From the line holding "Screen dimensions: 494x278" to the final line of the entries, set down each line exactly, including both, and nothing more.

=== Section Start ===

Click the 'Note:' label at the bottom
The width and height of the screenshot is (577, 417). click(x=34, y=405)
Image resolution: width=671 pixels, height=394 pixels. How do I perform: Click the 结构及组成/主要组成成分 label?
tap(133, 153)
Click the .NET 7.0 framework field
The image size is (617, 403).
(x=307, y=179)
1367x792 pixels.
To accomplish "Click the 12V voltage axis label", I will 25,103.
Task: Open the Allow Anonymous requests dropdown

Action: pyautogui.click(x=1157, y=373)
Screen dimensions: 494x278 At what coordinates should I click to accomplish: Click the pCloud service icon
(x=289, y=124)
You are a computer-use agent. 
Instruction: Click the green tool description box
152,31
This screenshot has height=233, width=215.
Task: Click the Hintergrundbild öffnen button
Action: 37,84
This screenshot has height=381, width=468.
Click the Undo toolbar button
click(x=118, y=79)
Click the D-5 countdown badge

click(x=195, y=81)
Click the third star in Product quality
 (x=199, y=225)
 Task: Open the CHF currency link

=== Section End ===

**Exercise response**.
Screen dimensions: 494x278 At what coordinates should I click to accomplish: Click the pCloud service icon
(x=289, y=124)
You are a computer-use agent. 
Instruction: Click the green tool description box
152,31
This screenshot has height=233, width=215.
Task: Click the Hintergrundbild öffnen button
Action: 37,84
This screenshot has height=381, width=468.
Click the Undo toolbar button
click(x=118, y=79)
Click the D-5 countdown badge

click(x=195, y=81)
Click the third star in Product quality
 (x=199, y=225)
 Task: Open the CHF currency link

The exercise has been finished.